There were strong indications last night that the Federal Government may not reverse the new fuel pump price regime because it is determined to end the culture of fuel subsidy which officials said has gulped about N10.78 trillion in 14years.
Government is also not contemplating a review of the new electricity tariffs because the sector is already deregulated.
The Nigerian Electricity Regulatory Commission (NERC) has however collected electricity Performance Improvement Plan from each of the 11 distribution companies in the country as a precondition for the new tariffs.
Organised labour and civil liberty groups are said to be continuing with their plan to launch a protest later this week over the fuel price increase and hike in electricity tariffs.
Sources said on Saturday that government planned to deploy savings from fuel and electricity subsidies for infrastructure development as part of efforts to make life comfortable for Nigerians.
A minister who spoke in confidence with our correspondent said government was determined to end the fuel subsidy regime because only a few Nigerians have been benefitting from it.
“There is too much corruption in the subsidy regime, including frivolous claims by some marketers,” the minister said.
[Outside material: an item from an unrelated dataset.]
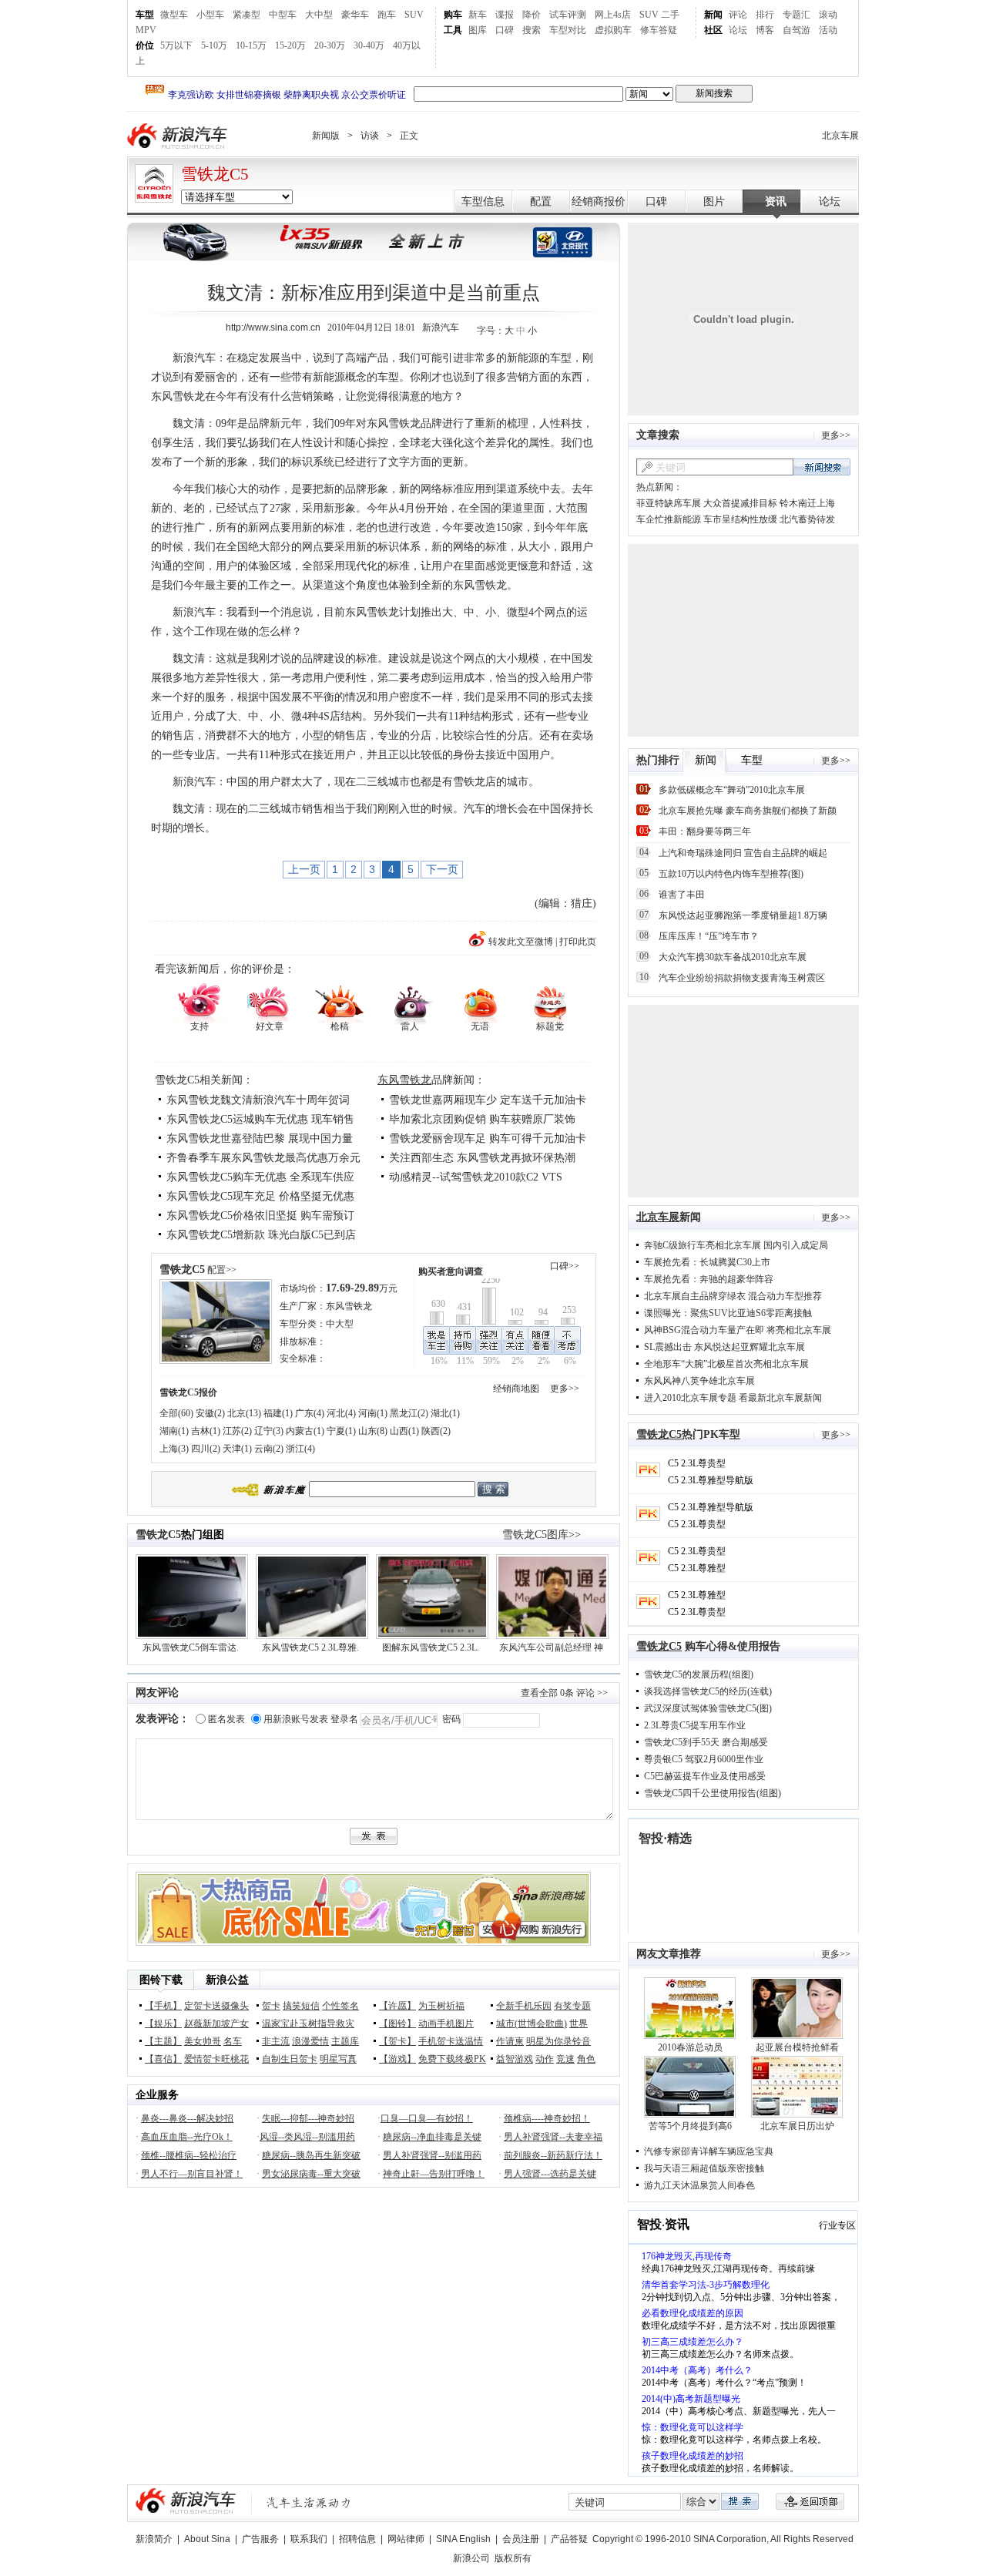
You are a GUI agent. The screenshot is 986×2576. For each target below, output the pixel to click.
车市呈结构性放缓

He added: “With an average yearly spending of about N1 trillion, the Federal Government cannot continue with the fuel subsidy regime because it does not benefit most Nigerians.
“There is too much corruption associated with the Petroleum Subsidy Fund (PSF). Some marketers used to get paid for frivolous claims.
“Subsidy has been reduced to a matter of figures by these marketers without corresponding importation of petroleum products.
“It may look tough, but with declining income, it is necessary to take a tough decision to improve infrastructure and the welfare of Nigerians than to continue to bow to the whims and caprices of the few in the petroleum sector.
“Whatever is saved from subsidy will be deployed in the development of the country. We want to break the fuel subsidy jinx at once.
“The way it is now, our pump price is still the cheapest in Africa. We have also discovered that we are only subsidising other countries because of unending smuggling of petroleum products.
“In a small town near Badagry, there are 65 filling stations. You don’t need anyone to tell you that these stations are being used for smuggling of petroleum products.”
According to the Policy Brief of BudgIT in 2019, the Federal Government has spent about N10.78 trillion in 14 years.
The breakdown of past subsidies is as follows: 2006 (N257b); 2007(N272b); 2008(N631b); 2009(N469b) 2010(N667b); 2011(N2.11tr); 2012(N1.36tr); 2013(N1.32tr); 2014(N1.22tr); 2015(N654b); 2016(N24b); 2017(N145b); 2018 (N1.19tr) and 2019(N780b).
In April, the Group Managing Director of the Nigerian National Petroleum Corporation (NNPC), Malam Mele Kyari, said Nigeria would no longer be paying for under-recovery or subsidy on petrol, especially due to the current development in the global oil sector.
He said: “There is no subsidy and it is zero forever. Going forward, there will be no resort to either subsidy or under-recovery of any nature.
“NNPC will play in the market place. It will just be another marketer in the space. But we will be there for the country to sustain the security of supply at market price.”
On the new electricity tariffs, the Minister said: “It is beyond the Federal Government because this sector has been reformed with generation and distribution deregulated. And there are laws guiding these generation and distribution companies.
“And the tariffs are graduated in a manner to protect all consumers. We actually do not have blanket tariffs.”